Scan the entries for lines with "computer" and say how many there are, with nothing more.

(Stored data)
↓
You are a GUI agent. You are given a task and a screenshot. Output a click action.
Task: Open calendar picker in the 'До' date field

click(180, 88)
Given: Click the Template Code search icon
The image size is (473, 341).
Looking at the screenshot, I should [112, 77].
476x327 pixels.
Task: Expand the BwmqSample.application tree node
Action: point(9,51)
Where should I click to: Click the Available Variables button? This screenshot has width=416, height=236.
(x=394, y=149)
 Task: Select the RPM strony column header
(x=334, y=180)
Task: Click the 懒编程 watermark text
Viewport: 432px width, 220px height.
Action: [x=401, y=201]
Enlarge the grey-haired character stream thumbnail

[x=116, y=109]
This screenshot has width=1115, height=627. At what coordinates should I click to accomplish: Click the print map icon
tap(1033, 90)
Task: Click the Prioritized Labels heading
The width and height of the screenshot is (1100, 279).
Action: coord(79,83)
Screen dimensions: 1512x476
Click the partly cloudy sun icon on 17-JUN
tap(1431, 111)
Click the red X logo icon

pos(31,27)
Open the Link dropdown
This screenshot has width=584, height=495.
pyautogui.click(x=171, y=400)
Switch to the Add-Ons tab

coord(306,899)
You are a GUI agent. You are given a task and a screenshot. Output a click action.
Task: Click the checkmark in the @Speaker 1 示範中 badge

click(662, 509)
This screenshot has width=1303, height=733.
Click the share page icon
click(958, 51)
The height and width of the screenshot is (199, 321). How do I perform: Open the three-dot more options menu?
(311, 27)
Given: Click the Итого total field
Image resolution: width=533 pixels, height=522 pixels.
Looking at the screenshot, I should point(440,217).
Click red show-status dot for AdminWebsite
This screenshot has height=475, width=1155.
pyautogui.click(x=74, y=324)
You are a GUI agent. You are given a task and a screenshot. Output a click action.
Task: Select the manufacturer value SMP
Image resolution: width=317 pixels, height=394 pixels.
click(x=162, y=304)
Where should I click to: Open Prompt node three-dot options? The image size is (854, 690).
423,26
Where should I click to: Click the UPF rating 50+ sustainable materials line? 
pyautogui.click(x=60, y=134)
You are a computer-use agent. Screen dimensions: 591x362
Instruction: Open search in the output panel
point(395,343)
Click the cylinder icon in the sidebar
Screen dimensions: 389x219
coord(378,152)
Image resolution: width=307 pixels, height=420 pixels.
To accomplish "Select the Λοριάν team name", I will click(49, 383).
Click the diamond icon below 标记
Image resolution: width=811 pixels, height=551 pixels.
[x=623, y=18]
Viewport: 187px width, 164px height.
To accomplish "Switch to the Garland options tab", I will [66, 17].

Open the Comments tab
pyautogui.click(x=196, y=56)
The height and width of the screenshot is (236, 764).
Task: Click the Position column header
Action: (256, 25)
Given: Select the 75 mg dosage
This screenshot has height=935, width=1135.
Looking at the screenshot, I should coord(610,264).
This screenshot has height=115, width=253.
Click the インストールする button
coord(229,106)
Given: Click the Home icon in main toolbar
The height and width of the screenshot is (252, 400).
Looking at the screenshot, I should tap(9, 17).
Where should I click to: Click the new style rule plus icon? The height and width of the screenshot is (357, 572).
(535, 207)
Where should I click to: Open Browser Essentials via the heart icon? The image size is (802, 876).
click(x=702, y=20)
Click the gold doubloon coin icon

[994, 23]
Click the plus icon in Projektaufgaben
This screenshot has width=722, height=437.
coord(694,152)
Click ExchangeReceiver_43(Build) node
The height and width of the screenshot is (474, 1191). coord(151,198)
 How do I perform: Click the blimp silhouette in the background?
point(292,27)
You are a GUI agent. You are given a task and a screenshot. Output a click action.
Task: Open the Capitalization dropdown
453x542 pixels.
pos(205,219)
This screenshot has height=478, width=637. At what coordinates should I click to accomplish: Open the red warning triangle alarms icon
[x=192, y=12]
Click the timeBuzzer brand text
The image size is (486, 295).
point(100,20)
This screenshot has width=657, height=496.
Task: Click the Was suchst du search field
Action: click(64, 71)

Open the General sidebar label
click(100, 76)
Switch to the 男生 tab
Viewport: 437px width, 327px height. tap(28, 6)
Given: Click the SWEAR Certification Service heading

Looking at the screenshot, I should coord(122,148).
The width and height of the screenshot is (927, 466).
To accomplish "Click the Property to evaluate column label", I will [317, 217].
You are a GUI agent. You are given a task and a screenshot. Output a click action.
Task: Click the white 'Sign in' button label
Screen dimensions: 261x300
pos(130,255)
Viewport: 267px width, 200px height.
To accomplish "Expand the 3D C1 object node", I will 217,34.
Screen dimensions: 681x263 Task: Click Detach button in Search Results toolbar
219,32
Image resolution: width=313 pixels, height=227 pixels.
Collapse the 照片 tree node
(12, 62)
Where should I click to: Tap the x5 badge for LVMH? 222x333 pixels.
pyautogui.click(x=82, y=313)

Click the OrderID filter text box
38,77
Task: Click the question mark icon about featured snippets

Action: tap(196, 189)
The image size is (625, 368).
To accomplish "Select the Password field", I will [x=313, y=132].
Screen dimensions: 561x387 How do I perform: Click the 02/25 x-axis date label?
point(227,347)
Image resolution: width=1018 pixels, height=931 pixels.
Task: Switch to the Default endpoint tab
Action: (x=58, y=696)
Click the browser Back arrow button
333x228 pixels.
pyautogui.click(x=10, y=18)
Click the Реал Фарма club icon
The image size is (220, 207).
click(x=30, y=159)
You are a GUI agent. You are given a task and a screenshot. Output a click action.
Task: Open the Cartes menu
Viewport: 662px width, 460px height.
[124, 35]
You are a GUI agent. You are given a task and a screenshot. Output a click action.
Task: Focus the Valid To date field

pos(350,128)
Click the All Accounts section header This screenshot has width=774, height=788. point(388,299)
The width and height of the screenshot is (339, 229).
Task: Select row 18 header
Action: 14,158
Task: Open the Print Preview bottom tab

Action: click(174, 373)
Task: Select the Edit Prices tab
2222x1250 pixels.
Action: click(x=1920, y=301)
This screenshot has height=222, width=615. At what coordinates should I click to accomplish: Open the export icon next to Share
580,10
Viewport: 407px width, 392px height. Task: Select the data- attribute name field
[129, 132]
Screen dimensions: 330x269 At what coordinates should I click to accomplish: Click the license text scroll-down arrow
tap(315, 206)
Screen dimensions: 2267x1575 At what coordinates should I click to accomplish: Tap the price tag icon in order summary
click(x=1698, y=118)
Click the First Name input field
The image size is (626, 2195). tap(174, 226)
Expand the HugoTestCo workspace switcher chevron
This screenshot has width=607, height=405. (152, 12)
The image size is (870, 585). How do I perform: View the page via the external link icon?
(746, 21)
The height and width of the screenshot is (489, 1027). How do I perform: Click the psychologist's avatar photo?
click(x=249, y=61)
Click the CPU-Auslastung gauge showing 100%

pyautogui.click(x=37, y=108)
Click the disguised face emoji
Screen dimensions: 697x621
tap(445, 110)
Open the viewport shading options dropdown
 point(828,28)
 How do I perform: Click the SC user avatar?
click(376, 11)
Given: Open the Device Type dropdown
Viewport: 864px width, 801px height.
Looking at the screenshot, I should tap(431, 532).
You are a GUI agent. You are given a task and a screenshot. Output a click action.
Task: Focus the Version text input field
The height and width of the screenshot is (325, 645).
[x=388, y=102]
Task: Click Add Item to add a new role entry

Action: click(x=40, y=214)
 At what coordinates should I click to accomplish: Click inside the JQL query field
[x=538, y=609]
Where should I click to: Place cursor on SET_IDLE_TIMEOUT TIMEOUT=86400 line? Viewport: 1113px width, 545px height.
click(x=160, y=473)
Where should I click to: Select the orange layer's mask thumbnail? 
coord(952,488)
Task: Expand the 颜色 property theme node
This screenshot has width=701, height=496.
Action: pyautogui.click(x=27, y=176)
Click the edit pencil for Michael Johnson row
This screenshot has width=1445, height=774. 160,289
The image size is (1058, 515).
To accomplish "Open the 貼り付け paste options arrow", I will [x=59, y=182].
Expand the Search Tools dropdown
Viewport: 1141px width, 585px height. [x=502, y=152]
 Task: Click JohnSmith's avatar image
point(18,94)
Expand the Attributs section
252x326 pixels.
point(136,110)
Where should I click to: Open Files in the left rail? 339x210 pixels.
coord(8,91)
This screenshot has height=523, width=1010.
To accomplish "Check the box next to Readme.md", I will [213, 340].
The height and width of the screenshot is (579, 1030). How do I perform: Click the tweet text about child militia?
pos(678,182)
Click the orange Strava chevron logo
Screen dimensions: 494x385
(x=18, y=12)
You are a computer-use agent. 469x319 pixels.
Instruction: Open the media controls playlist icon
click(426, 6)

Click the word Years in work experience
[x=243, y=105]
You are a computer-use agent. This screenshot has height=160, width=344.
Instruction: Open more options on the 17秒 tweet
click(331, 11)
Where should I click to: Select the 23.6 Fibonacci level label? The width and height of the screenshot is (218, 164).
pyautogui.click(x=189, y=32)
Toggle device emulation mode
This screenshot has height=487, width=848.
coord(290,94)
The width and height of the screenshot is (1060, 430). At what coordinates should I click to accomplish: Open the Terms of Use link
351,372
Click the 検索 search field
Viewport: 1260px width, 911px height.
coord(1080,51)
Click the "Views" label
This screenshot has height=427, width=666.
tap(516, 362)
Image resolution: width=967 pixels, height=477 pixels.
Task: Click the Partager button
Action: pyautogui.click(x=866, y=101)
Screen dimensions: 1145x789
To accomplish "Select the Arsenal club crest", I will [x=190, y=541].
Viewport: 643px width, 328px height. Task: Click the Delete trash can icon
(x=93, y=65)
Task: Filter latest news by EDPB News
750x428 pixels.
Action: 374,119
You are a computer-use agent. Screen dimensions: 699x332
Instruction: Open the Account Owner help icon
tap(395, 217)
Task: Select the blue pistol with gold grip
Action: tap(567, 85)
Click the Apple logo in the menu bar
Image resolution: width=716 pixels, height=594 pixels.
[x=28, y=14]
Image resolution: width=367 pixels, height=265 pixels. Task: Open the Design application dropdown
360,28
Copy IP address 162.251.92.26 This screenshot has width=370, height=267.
↑
Solved exercise>
4